Solving some common Computer Vision Problems
Domain: Entertainment
Context A company owns a movie application and repository which caters movie streaming to millions of users who on subscription basis. Company wants to automate the process of cast and crew information in each scene from a movie such that when a user pauses on the movie and clicks on cast information button, the app will show details of the actor in the scene. Company has an in-house computer vision and multimedia experts who need to detect faces from screen shots from the movie scene.
Data Description The dataset comprises of images and its mask where there is a human face.
Objective Face detection from training images.
Tasks
-
Importing the dataset.
-
Creating features (images) and labels (mask) using that data.
-
Masking detection model:
● Designing a face mask detection model. ● Designing Dice Coefficient and Loss function. ● Training, tuning and testing the model. ● Evaluating the model using testing data.
-
Using a Test image as an input to the designed model and displaying the output of the image.
Acknowledgement for the dataset http://mmlab.ie.cuhk.edu.hk/projects/WIDERFace/
Mobile Net paper: https://arxiv.org/pdf/1704.04861.pdf
Domain: Entertainment
Context: A Company owns a movie application and repository which caters movie streaming to millions of users who on subscription basis. Company wants to automate the process of cast and crew information in each scene from a movie such that when a user pauses on the movie and clicks on cast information button, the app will show details of the actor in the scene. Company has an in-house computer vision and multimedia experts who need to detect faces from screen shots from the movie scene.

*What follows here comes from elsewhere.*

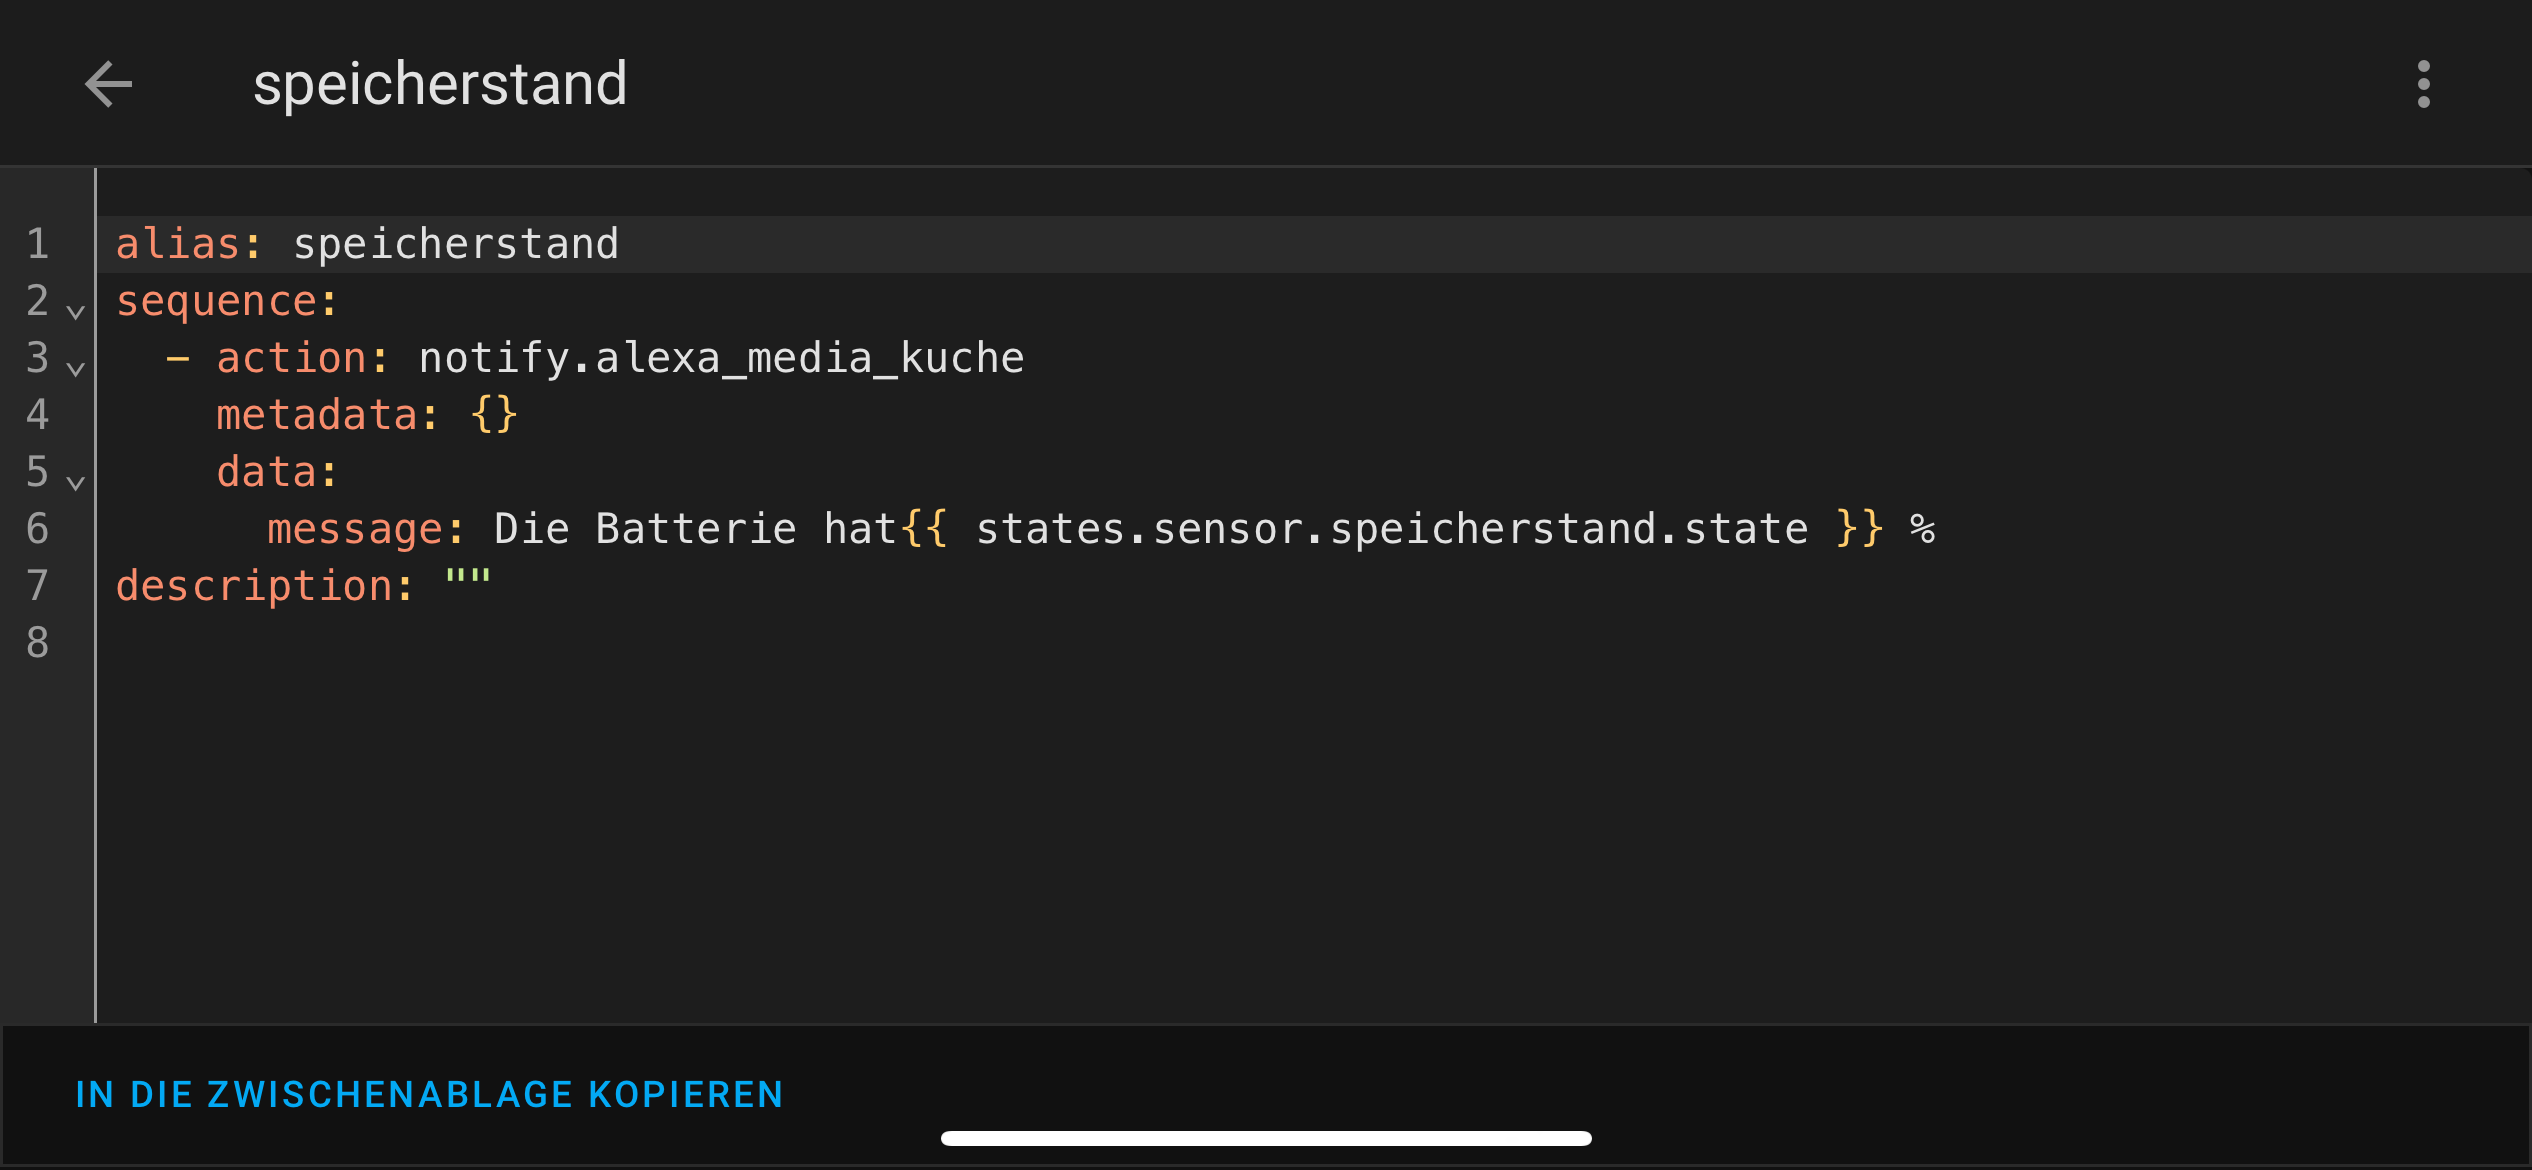
Task: Click empty line 8 in editor
Action: pyautogui.click(x=1314, y=643)
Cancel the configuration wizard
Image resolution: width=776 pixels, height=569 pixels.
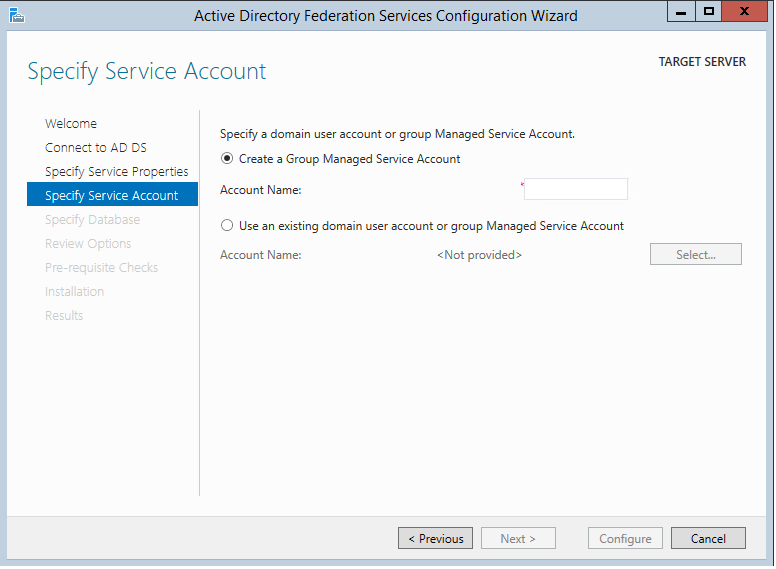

Tasks: Creating an image dataset to be used by the AI team to build an image classifier data. Profile images of people are given in the raw data.
-
Curating the bounding box co-ordinates for each image. These are also called annotations.
-
This task can be done using manual methods where you need to open each image and note the coordinates where the face located [though it is not recommended]. This task can be easily done using an automation where we need to input the image in the automation and the output is the coordinates of the face detected from the image. [this is highly recommended]. Highlighting how many faces are detected in each image.

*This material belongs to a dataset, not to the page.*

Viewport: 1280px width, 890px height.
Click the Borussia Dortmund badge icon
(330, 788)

Acknowledgement for the dataset: https://www.kaggle.com/ciplab/real-and-fake-face-detection
Domain: Face recognition
Context A Company intends to build a face identification model to recognise human faces.
Data Description The dataset comprises of images and its mask where there is a human face. This dataset contains 10,770 images for 100 people. All images are taken from 'Pinterest' and aligned using dlib library.
Objective Face Aligned Face Dataset from Pinterest.
Task: In this problem, we use a pre-trained model trained on Face recognition to recognise similar faces. Here, we are particularly interested in recognising whether two given faces are of the same person or not. Below are the steps involved in the project.
• Loading the dataset and create the metadata.
• Checking some samples of metadata.
• Loading the pre-trained model and weights.
• Generating Embedding vectors for each face in the dataset.
• Building distance metrics for identifying the distance between two given images.
• Using PCA for dimensionality reduction.
• Building an SVM classifier to map each image to its right person.
• Predicting using the SVM model.
Domain: State traffic department
Context: City X’s traffic department wants to understand the traffic density on road during busy hours in order to efficiently program their traffic lights.
Tasks: Create an automation using computer vision to impute dynamic bounding boxes to locate cars or vehicles on the road. It equires some research on how to impute bounding boxes on video file.